→ **THE REQUEST**: Rewrite every item below, substituting "screen automation agent" for "computer-use agent" and leaving everything else the same.

→ **DATA FOR PROCESSING**:
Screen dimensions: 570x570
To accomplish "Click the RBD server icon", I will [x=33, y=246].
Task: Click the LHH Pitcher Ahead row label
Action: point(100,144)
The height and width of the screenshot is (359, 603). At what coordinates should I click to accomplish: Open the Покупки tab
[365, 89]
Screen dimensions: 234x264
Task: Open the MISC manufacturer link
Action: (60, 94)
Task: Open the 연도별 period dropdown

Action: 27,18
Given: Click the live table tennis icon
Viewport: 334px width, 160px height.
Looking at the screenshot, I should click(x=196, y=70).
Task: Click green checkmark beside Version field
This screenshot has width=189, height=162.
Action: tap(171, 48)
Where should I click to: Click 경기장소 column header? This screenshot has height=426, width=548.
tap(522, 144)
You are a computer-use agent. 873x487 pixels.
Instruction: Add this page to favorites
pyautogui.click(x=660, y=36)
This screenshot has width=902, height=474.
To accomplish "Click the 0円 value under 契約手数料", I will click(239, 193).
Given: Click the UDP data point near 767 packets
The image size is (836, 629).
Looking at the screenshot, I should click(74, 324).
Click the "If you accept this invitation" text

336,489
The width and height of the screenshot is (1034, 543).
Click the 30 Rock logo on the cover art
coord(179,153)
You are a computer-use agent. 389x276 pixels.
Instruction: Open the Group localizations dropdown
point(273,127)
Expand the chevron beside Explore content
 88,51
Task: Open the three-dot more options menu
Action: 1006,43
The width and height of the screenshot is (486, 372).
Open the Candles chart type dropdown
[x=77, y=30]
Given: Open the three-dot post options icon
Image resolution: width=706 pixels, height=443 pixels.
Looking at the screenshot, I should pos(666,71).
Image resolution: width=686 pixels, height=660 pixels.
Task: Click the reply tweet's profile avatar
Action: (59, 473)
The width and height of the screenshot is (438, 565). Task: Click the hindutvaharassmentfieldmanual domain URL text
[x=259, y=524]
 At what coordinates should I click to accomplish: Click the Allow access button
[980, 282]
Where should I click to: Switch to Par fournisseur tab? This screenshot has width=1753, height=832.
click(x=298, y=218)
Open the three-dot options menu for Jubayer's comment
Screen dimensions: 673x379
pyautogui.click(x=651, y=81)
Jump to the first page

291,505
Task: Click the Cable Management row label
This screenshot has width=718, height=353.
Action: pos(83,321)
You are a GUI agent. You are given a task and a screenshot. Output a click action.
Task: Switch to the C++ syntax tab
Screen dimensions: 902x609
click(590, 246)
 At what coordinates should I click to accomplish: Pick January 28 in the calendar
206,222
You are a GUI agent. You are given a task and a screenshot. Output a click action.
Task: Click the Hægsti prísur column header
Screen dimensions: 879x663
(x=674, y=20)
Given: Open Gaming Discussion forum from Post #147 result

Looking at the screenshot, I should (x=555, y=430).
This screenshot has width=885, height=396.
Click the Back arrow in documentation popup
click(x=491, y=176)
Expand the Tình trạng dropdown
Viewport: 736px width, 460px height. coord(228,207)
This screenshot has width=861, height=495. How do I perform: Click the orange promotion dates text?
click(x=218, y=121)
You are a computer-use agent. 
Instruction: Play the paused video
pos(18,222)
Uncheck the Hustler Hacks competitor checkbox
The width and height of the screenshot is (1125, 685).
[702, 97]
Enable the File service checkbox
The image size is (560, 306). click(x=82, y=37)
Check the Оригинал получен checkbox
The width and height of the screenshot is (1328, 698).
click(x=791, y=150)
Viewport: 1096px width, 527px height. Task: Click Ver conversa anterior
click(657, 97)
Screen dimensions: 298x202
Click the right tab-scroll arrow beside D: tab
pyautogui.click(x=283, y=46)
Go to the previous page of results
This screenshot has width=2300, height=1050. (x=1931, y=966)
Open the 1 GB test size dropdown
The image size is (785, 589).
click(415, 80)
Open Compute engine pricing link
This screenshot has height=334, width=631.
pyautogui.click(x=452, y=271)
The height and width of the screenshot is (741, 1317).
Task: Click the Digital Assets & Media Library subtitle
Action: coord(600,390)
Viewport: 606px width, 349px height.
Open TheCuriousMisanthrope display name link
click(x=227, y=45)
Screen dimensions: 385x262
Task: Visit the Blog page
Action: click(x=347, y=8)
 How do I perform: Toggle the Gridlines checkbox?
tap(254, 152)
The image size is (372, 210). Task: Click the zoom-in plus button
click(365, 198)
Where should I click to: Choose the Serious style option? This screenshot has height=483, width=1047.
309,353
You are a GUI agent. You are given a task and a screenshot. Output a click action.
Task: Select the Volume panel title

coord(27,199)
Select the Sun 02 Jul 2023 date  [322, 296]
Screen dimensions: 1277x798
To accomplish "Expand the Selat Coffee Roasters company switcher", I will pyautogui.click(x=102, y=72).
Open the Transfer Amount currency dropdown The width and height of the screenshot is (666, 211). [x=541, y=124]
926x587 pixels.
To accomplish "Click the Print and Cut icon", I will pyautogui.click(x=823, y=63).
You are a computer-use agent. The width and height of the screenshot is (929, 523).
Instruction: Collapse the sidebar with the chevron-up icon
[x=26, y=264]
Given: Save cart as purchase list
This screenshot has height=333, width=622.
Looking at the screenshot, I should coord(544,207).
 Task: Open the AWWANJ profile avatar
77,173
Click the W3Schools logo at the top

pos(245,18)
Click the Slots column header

→ **REPLY TO THE EXERCISE**:
Screen dimensions: 570x570
To accomplish "Click the RBD server icon", I will [x=33, y=246].
Task: Click the LHH Pitcher Ahead row label
Action: point(100,144)
The height and width of the screenshot is (359, 603). At what coordinates should I click to accomplish: Open the Покупки tab
[365, 89]
Screen dimensions: 234x264
Task: Open the MISC manufacturer link
Action: (60, 94)
Task: Open the 연도별 period dropdown

Action: 27,18
Given: Click the live table tennis icon
Viewport: 334px width, 160px height.
Looking at the screenshot, I should click(x=196, y=70).
Task: Click green checkmark beside Version field
This screenshot has width=189, height=162.
Action: tap(171, 48)
Where should I click to: Click 경기장소 column header? This screenshot has height=426, width=548.
tap(522, 144)
You are a screen automation agent. 873x487 pixels.
Instruction: Add this page to favorites
pyautogui.click(x=660, y=36)
This screenshot has width=902, height=474.
To accomplish "Click the 0円 value under 契約手数料", I will click(239, 193).
Given: Click the UDP data point near 767 packets
The image size is (836, 629).
Looking at the screenshot, I should click(74, 324).
Click the "If you accept this invitation" text

336,489
The width and height of the screenshot is (1034, 543).
Click the 30 Rock logo on the cover art
coord(179,153)
You are a screen automation agent. 389x276 pixels.
Instruction: Open the Group localizations dropdown
point(273,127)
Expand the chevron beside Explore content
 88,51
Task: Open the three-dot more options menu
Action: 1006,43
The width and height of the screenshot is (486, 372).
Open the Candles chart type dropdown
[x=77, y=30]
Given: Open the three-dot post options icon
Image resolution: width=706 pixels, height=443 pixels.
Looking at the screenshot, I should pos(666,71).
Image resolution: width=686 pixels, height=660 pixels.
Task: Click the reply tweet's profile avatar
Action: (59, 473)
The width and height of the screenshot is (438, 565). Task: Click the hindutvaharassmentfieldmanual domain URL text
[x=259, y=524]
 At what coordinates should I click to accomplish: Click the Allow access button
[980, 282]
Where should I click to: Switch to Par fournisseur tab? This screenshot has width=1753, height=832.
click(x=298, y=218)
Open the three-dot options menu for Jubayer's comment
Screen dimensions: 673x379
pyautogui.click(x=651, y=81)
Jump to the first page

291,505
Task: Click the Cable Management row label
This screenshot has width=718, height=353.
Action: pos(83,321)
You are a GUI agent. You are given a task and a screenshot. Output a click action.
Task: Switch to the C++ syntax tab
Screen dimensions: 902x609
click(590, 246)
 At what coordinates should I click to accomplish: Pick January 28 in the calendar
206,222
You are a GUI agent. You are given a task and a screenshot. Output a click action.
Task: Click the Hægsti prísur column header
Screen dimensions: 879x663
(x=674, y=20)
Given: Open Gaming Discussion forum from Post #147 result

Looking at the screenshot, I should (x=555, y=430).
This screenshot has width=885, height=396.
Click the Back arrow in documentation popup
click(x=491, y=176)
Expand the Tình trạng dropdown
Viewport: 736px width, 460px height. coord(228,207)
This screenshot has width=861, height=495. How do I perform: Click the orange promotion dates text?
click(x=218, y=121)
You are a screen automation agent. 
Instruction: Play the paused video
pos(18,222)
Uncheck the Hustler Hacks competitor checkbox
The width and height of the screenshot is (1125, 685).
[702, 97]
Enable the File service checkbox
The image size is (560, 306). click(x=82, y=37)
Check the Оригинал получен checkbox
The width and height of the screenshot is (1328, 698).
click(x=791, y=150)
Viewport: 1096px width, 527px height. Task: Click Ver conversa anterior
click(657, 97)
Screen dimensions: 298x202
Click the right tab-scroll arrow beside D: tab
pyautogui.click(x=283, y=46)
Go to the previous page of results
This screenshot has width=2300, height=1050. (x=1931, y=966)
Open the 1 GB test size dropdown
The image size is (785, 589).
click(415, 80)
Open Compute engine pricing link
This screenshot has height=334, width=631.
pyautogui.click(x=452, y=271)
The height and width of the screenshot is (741, 1317).
Task: Click the Digital Assets & Media Library subtitle
Action: coord(600,390)
Viewport: 606px width, 349px height.
Open TheCuriousMisanthrope display name link
click(x=227, y=45)
Screen dimensions: 385x262
Task: Visit the Blog page
Action: click(x=347, y=8)
 How do I perform: Toggle the Gridlines checkbox?
tap(254, 152)
The image size is (372, 210). Task: Click the zoom-in plus button
click(365, 198)
Where should I click to: Choose the Serious style option? This screenshot has height=483, width=1047.
309,353
You are a GUI agent. You are given a task and a screenshot. Output a click action.
Task: Select the Volume panel title

coord(27,199)
Select the Sun 02 Jul 2023 date  [322, 296]
Screen dimensions: 1277x798
To accomplish "Expand the Selat Coffee Roasters company switcher", I will pyautogui.click(x=102, y=72).
Open the Transfer Amount currency dropdown The width and height of the screenshot is (666, 211). [x=541, y=124]
926x587 pixels.
To accomplish "Click the Print and Cut icon", I will pyautogui.click(x=823, y=63).
You are a screen automation agent. The width and height of the screenshot is (929, 523).
Instruction: Collapse the sidebar with the chevron-up icon
[x=26, y=264]
Given: Save cart as purchase list
This screenshot has height=333, width=622.
Looking at the screenshot, I should coord(544,207).
 Task: Open the AWWANJ profile avatar
77,173
Click the W3Schools logo at the top

pos(245,18)
Click the Slots column header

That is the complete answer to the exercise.